Keep Your Business Plan Current - dummies

By Steven D. Peterson, Peter E. Jaret, Barbara Findlay Schenck

Nothing in the world of business or business planning stands still. Ten years ago, no one could have predicted that smartphones and tablets would radically alter the way people receive and send information, for example. Ten years from today, as-yet unforeseen changes will likely have come along to transform the competitive landscape.

It would be nice to think that, after you’ve finalized your business plan, you can tuck it in a drawer and get on with running your business. But a business plan is a living, breathing document — at least it better be, if you want to stay nimble enough to keep one step ahead of the competition.

The only constant in business is change. The business-planning process is never over, so your business plan will always remain a work in progress.

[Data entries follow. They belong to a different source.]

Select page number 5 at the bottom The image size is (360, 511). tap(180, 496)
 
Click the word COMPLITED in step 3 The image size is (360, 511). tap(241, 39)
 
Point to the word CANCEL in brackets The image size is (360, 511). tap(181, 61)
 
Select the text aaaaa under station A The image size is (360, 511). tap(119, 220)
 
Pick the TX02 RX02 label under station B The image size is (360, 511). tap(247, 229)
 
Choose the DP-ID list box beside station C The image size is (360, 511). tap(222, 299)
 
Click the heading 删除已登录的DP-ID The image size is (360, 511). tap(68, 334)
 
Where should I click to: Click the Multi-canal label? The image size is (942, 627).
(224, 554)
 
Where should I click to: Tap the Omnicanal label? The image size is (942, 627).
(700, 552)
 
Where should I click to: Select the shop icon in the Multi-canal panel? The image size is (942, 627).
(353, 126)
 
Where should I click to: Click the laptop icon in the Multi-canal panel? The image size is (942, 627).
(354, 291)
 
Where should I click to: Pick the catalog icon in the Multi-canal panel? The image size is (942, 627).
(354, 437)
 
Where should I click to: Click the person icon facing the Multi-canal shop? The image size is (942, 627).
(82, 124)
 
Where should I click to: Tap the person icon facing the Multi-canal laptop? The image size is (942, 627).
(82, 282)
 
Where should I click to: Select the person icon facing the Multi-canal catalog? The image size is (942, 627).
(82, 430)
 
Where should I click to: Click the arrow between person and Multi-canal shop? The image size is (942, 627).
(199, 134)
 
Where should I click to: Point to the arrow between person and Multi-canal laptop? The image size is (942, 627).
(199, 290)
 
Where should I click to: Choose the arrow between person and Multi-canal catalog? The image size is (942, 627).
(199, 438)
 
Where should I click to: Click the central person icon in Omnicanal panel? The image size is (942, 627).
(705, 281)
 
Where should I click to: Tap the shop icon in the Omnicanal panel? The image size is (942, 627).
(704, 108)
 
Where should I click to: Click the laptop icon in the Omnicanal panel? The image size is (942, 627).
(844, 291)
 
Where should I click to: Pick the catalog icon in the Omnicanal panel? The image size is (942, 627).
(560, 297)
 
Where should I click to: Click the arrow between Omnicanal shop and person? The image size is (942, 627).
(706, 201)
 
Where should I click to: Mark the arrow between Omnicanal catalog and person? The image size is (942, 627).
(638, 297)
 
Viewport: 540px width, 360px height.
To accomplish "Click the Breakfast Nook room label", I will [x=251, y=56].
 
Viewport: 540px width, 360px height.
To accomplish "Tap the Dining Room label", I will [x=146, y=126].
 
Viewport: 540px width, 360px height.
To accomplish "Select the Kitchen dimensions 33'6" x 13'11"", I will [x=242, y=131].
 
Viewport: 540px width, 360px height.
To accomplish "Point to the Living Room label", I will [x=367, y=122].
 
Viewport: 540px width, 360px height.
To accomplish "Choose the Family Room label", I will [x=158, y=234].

The pace of change varies depending on your industry. If you manufacture high-speed telecom switches, your world is in constant motion. If you run the corner hardware store, change may come more slowly. But no business sector is immune to change at some level or another. And in virtually all businesses, these days, the pace of change has accelerated.

For years, a medical practice was one of the most secure (and lucrative) businesses around. Everyone gets sick, after all, and doctors thought they had a well-defined, stable market for their services. Along came managed care, and the business of doctoring changed dramatically — and some would say for the worse. Today, healthcare reform is creating even more change in this industry, as it will for the health insurance industry.

For further proof, consider the family farm. Farmers have always been at the mercy of the weather, but for generations, farming remained a pretty steady and predictable business in all other ways. Enter big agribusiness and new, sophisticated agricultural technologies and the business of farming changed forever from top to bottom. Now, with growing interest in organic produce and local production, small farms are coming back. Who would have thought?

Change isn’t all bad. It creates opportunities. In fact, more than likely you wouldn’t be planning to start or expand your company if markets, customers, and competitors weren’t evolving in one way or another. However, change also poses threats — from the arrival of new competitors to the enactment of stringent new regulations — which is a big part of why you need to make business planning an ongoing process.